### REQUIRED ACTION
The complete data, repeated exactly, should form your response.

[Entries taken from a collection]
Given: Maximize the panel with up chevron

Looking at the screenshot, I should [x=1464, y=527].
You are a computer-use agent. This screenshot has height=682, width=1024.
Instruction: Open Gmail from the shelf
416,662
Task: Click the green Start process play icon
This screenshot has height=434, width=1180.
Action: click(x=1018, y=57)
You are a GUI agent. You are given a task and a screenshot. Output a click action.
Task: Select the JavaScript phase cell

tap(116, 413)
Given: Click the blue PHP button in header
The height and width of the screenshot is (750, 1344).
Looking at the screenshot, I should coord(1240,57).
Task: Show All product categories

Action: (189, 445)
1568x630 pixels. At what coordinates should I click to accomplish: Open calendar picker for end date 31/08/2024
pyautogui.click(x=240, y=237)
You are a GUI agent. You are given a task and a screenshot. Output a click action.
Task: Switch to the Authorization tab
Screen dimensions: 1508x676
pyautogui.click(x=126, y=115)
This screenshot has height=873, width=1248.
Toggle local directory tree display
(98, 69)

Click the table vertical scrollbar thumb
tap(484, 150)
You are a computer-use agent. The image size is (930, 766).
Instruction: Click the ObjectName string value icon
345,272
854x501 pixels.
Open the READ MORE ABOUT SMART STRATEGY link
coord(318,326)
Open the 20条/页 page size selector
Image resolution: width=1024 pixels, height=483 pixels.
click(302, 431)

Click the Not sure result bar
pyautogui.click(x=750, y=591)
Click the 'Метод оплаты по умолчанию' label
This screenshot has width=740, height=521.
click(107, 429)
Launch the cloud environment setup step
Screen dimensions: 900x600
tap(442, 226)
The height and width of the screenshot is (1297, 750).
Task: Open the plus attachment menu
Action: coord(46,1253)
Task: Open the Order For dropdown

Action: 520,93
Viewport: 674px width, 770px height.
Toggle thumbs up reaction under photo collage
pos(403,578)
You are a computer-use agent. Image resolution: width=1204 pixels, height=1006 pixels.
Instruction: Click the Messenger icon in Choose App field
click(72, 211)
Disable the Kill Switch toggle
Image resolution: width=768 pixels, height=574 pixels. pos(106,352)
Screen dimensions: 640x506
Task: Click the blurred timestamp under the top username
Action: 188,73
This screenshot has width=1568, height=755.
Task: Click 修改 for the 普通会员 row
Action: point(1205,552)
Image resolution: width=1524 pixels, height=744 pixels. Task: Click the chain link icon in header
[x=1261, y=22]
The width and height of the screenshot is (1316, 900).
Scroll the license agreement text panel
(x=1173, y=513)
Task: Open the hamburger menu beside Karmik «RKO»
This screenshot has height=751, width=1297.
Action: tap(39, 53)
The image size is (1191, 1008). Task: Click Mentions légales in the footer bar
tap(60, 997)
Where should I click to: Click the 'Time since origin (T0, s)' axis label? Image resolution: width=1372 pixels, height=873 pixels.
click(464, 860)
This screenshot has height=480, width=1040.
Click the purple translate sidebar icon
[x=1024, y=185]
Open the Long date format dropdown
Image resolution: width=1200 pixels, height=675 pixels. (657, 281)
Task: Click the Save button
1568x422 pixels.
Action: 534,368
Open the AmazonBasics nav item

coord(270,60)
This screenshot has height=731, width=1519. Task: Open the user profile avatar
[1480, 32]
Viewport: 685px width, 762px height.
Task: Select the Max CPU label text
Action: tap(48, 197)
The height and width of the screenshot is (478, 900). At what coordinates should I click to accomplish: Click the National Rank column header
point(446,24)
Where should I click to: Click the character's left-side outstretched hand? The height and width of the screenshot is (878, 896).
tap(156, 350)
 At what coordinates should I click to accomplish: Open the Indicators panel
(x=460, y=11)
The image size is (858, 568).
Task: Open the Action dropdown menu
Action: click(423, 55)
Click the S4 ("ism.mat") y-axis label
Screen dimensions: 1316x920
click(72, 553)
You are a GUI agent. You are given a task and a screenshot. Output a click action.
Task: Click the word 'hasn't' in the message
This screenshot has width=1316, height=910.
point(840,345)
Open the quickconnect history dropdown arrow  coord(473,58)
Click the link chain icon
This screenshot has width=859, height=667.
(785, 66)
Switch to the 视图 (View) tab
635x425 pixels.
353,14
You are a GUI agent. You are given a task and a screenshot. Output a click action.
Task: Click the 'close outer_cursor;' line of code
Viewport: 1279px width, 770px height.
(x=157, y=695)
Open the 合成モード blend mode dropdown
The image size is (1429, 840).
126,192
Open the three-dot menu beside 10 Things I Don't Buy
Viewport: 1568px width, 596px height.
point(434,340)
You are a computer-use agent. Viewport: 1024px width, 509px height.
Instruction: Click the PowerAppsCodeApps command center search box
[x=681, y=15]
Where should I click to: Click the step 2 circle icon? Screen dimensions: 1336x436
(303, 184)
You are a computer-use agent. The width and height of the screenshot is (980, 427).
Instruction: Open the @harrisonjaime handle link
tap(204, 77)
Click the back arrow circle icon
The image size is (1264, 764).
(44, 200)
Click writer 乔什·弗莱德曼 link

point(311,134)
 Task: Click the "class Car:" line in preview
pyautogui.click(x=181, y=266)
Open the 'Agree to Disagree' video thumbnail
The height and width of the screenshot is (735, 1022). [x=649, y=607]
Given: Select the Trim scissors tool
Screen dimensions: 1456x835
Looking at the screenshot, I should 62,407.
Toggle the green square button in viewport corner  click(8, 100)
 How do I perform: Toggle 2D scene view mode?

### EXPECTED ANSWER
Given: Maximize the panel with up chevron

Looking at the screenshot, I should [x=1464, y=527].
You are a computer-use agent. This screenshot has height=682, width=1024.
Instruction: Open Gmail from the shelf
416,662
Task: Click the green Start process play icon
This screenshot has height=434, width=1180.
Action: click(x=1018, y=57)
You are a GUI agent. You are given a task and a screenshot. Output a click action.
Task: Select the JavaScript phase cell

tap(116, 413)
Given: Click the blue PHP button in header
The height and width of the screenshot is (750, 1344).
Looking at the screenshot, I should coord(1240,57).
Task: Show All product categories

Action: (189, 445)
1568x630 pixels. At what coordinates should I click to accomplish: Open calendar picker for end date 31/08/2024
pyautogui.click(x=240, y=237)
You are a GUI agent. You are given a task and a screenshot. Output a click action.
Task: Switch to the Authorization tab
Screen dimensions: 1508x676
pyautogui.click(x=126, y=115)
This screenshot has height=873, width=1248.
Toggle local directory tree display
(98, 69)

Click the table vertical scrollbar thumb
tap(484, 150)
You are a computer-use agent. The image size is (930, 766).
Instruction: Click the ObjectName string value icon
345,272
854x501 pixels.
Open the READ MORE ABOUT SMART STRATEGY link
coord(318,326)
Open the 20条/页 page size selector
Image resolution: width=1024 pixels, height=483 pixels.
click(302, 431)

Click the Not sure result bar
pyautogui.click(x=750, y=591)
Click the 'Метод оплаты по умолчанию' label
This screenshot has width=740, height=521.
click(107, 429)
Launch the cloud environment setup step
Screen dimensions: 900x600
tap(442, 226)
The height and width of the screenshot is (1297, 750).
Task: Open the plus attachment menu
Action: coord(46,1253)
Task: Open the Order For dropdown

Action: 520,93
Viewport: 674px width, 770px height.
Toggle thumbs up reaction under photo collage
pos(403,578)
You are a computer-use agent. Image resolution: width=1204 pixels, height=1006 pixels.
Instruction: Click the Messenger icon in Choose App field
click(72, 211)
Disable the Kill Switch toggle
Image resolution: width=768 pixels, height=574 pixels. pos(106,352)
Screen dimensions: 640x506
Task: Click the blurred timestamp under the top username
Action: 188,73
This screenshot has width=1568, height=755.
Task: Click 修改 for the 普通会员 row
Action: point(1205,552)
Image resolution: width=1524 pixels, height=744 pixels. Task: Click the chain link icon in header
[x=1261, y=22]
The width and height of the screenshot is (1316, 900).
Scroll the license agreement text panel
(x=1173, y=513)
Task: Open the hamburger menu beside Karmik «RKO»
This screenshot has height=751, width=1297.
Action: tap(39, 53)
The image size is (1191, 1008). Task: Click Mentions légales in the footer bar
tap(60, 997)
Where should I click to: Click the 'Time since origin (T0, s)' axis label? Image resolution: width=1372 pixels, height=873 pixels.
click(464, 860)
This screenshot has height=480, width=1040.
Click the purple translate sidebar icon
[x=1024, y=185]
Open the Long date format dropdown
Image resolution: width=1200 pixels, height=675 pixels. (657, 281)
Task: Click the Save button
1568x422 pixels.
Action: 534,368
Open the AmazonBasics nav item

coord(270,60)
This screenshot has height=731, width=1519. Task: Open the user profile avatar
[1480, 32]
Viewport: 685px width, 762px height.
Task: Select the Max CPU label text
Action: tap(48, 197)
The height and width of the screenshot is (478, 900). At what coordinates should I click to accomplish: Click the National Rank column header
point(446,24)
Where should I click to: Click the character's left-side outstretched hand? The height and width of the screenshot is (878, 896).
tap(156, 350)
 At what coordinates should I click to accomplish: Open the Indicators panel
(x=460, y=11)
The image size is (858, 568).
Task: Open the Action dropdown menu
Action: click(423, 55)
Click the S4 ("ism.mat") y-axis label
Screen dimensions: 1316x920
click(72, 553)
You are a GUI agent. You are given a task and a screenshot. Output a click action.
Task: Click the word 'hasn't' in the message
This screenshot has width=1316, height=910.
point(840,345)
Open the quickconnect history dropdown arrow  coord(473,58)
Click the link chain icon
This screenshot has width=859, height=667.
(785, 66)
Switch to the 视图 (View) tab
635x425 pixels.
353,14
You are a GUI agent. You are given a task and a screenshot. Output a click action.
Task: Click the 'close outer_cursor;' line of code
Viewport: 1279px width, 770px height.
(x=157, y=695)
Open the 合成モード blend mode dropdown
The image size is (1429, 840).
126,192
Open the three-dot menu beside 10 Things I Don't Buy
Viewport: 1568px width, 596px height.
point(434,340)
You are a computer-use agent. Viewport: 1024px width, 509px height.
Instruction: Click the PowerAppsCodeApps command center search box
[x=681, y=15]
Where should I click to: Click the step 2 circle icon? Screen dimensions: 1336x436
(303, 184)
You are a computer-use agent. The width and height of the screenshot is (980, 427).
Instruction: Open the @harrisonjaime handle link
tap(204, 77)
Click the back arrow circle icon
The image size is (1264, 764).
(44, 200)
Click writer 乔什·弗莱德曼 link

point(311,134)
 Task: Click the "class Car:" line in preview
pyautogui.click(x=181, y=266)
Open the 'Agree to Disagree' video thumbnail
The height and width of the screenshot is (735, 1022). [x=649, y=607]
Given: Select the Trim scissors tool
Screen dimensions: 1456x835
Looking at the screenshot, I should 62,407.
Toggle the green square button in viewport corner  click(8, 100)
 How do I perform: Toggle 2D scene view mode?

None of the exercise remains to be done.